** START **
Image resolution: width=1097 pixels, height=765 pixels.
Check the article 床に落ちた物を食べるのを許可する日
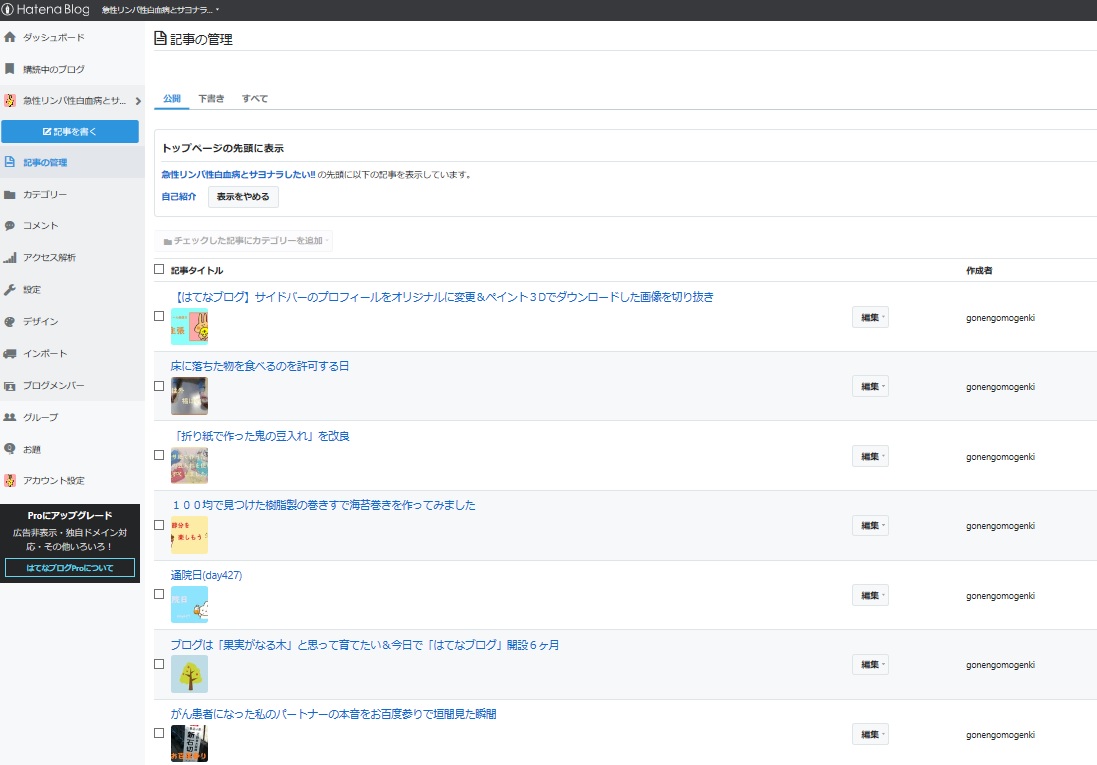coord(158,385)
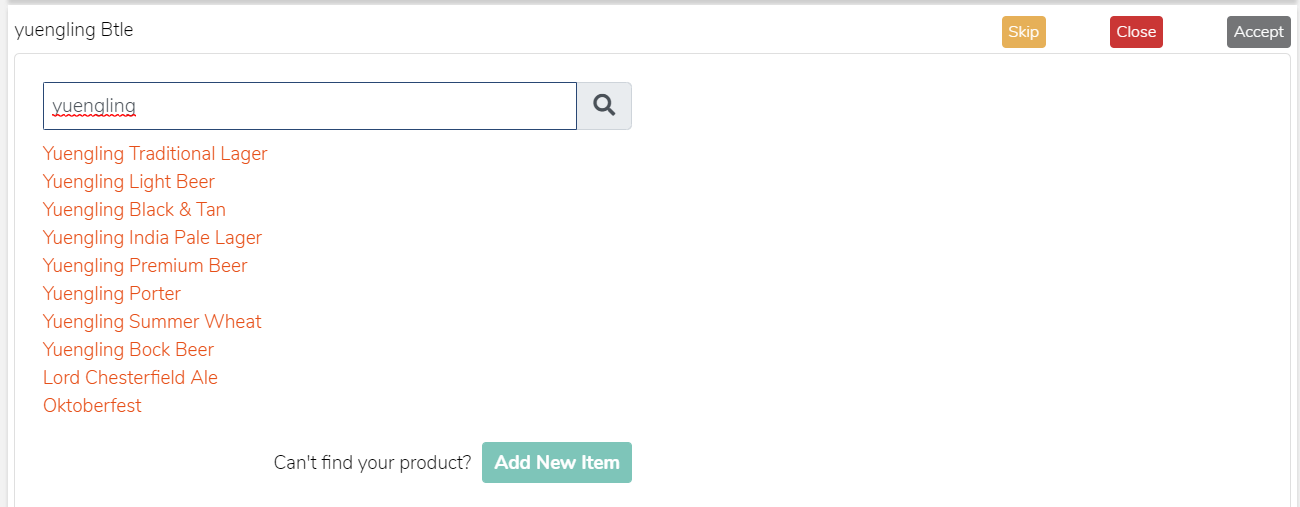Click the magnifying glass search icon
1300x507 pixels.
[604, 106]
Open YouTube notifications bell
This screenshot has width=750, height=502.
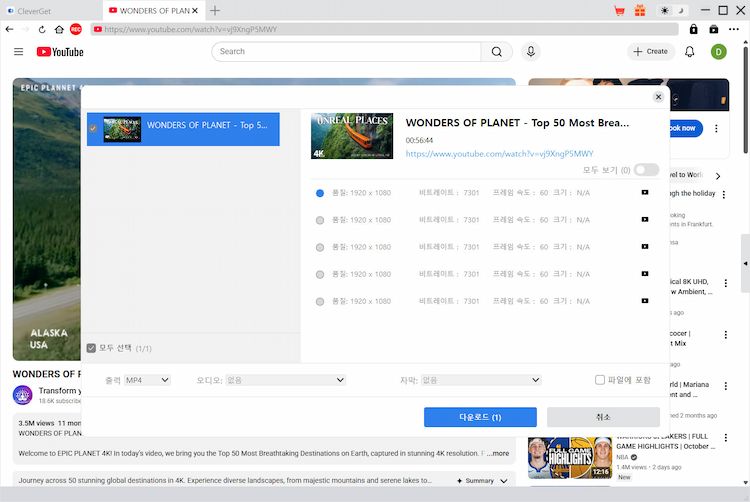pos(689,51)
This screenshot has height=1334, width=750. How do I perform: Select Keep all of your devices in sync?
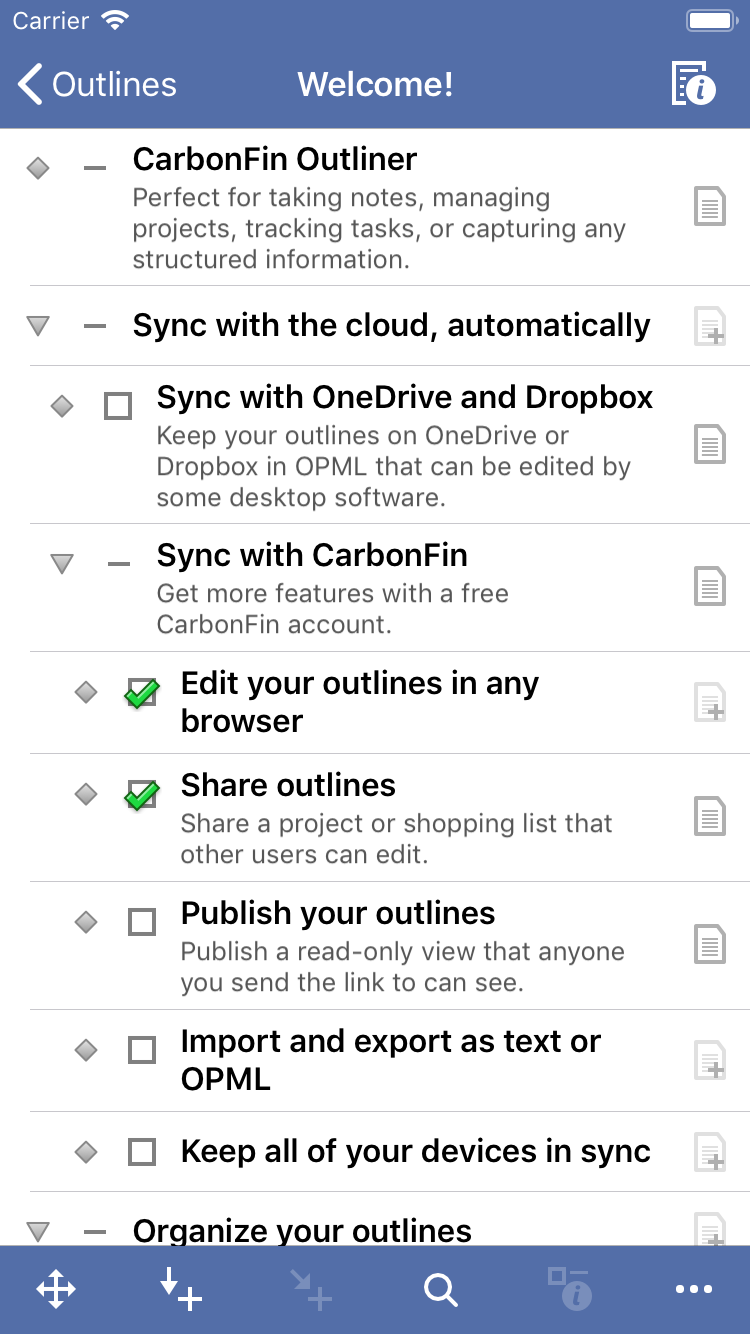[415, 1152]
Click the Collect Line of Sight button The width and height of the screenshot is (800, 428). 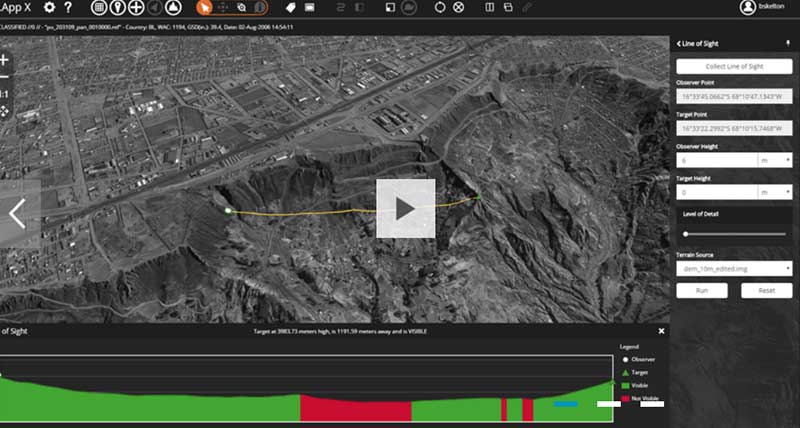click(x=734, y=66)
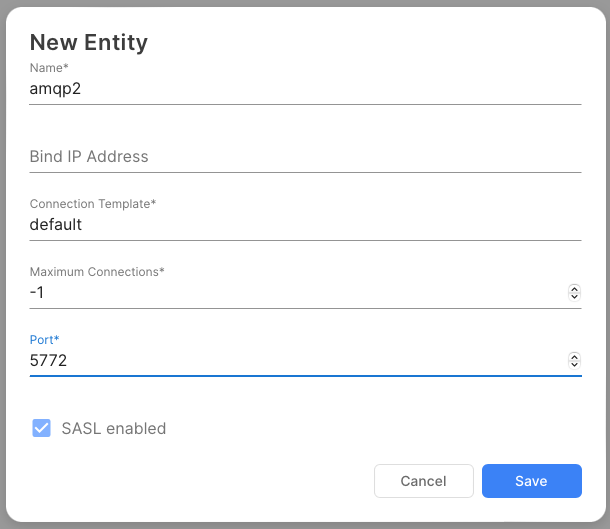Click the blue "Port*" label
Image resolution: width=610 pixels, height=529 pixels.
(45, 340)
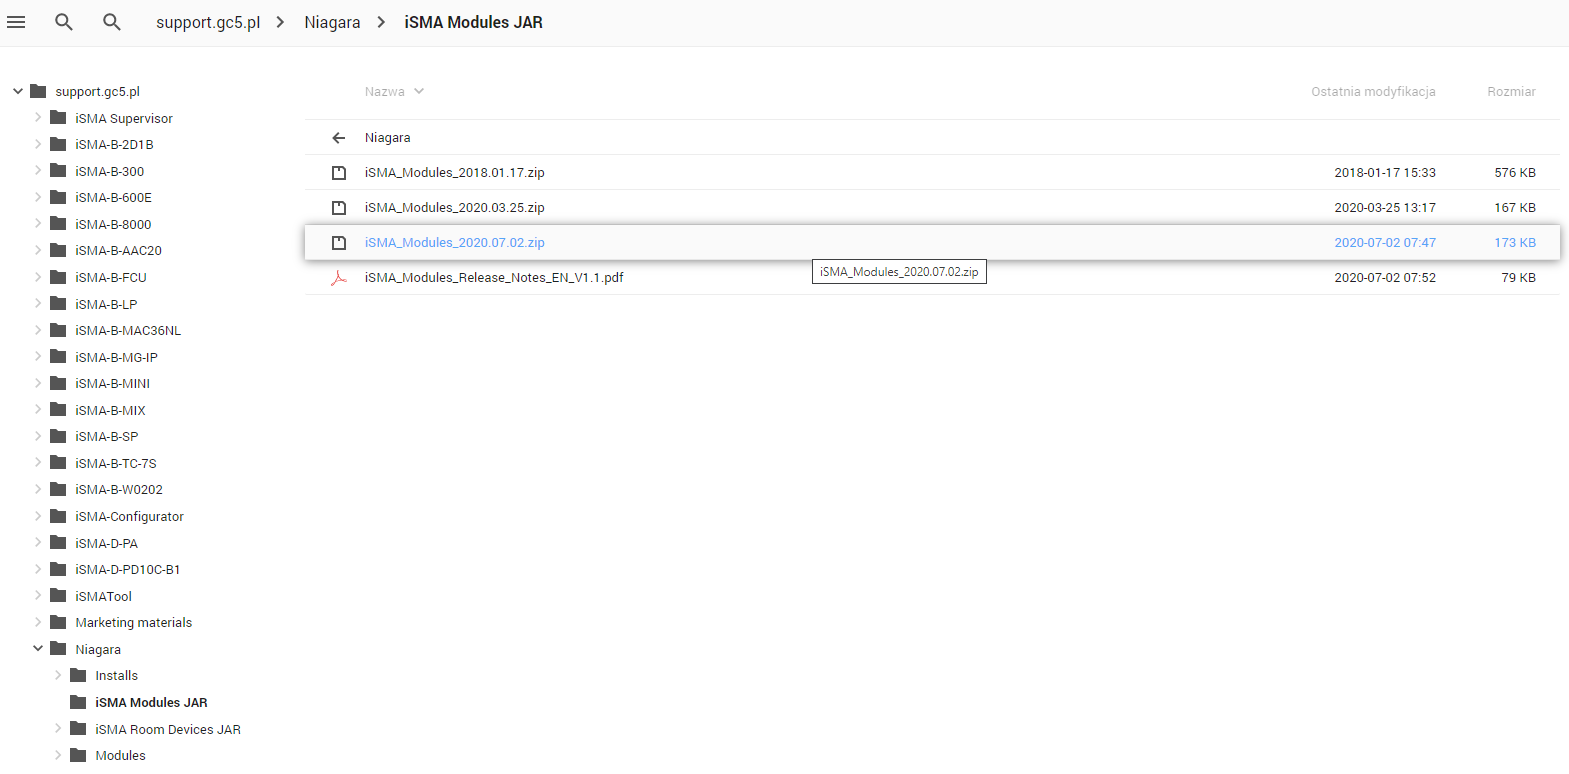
** END **
**Problem statement**:
Rewrite everything from the start of the records down to the line containing "pos(689,51)", changing "notifications" to "alerts" and leaving everything else the same. Leave the pictures out of your answer.

**Answer for this exercise**:
Image resolution: width=1097 pixels, height=765 pixels.
Check the article 床に落ちた物を食べるのを許可する日
coord(158,385)
Click the magnifying glass search icon
1300x507 pixels.
[604, 106]
Open YouTube alerts bell
This screenshot has width=750, height=502.
pos(689,51)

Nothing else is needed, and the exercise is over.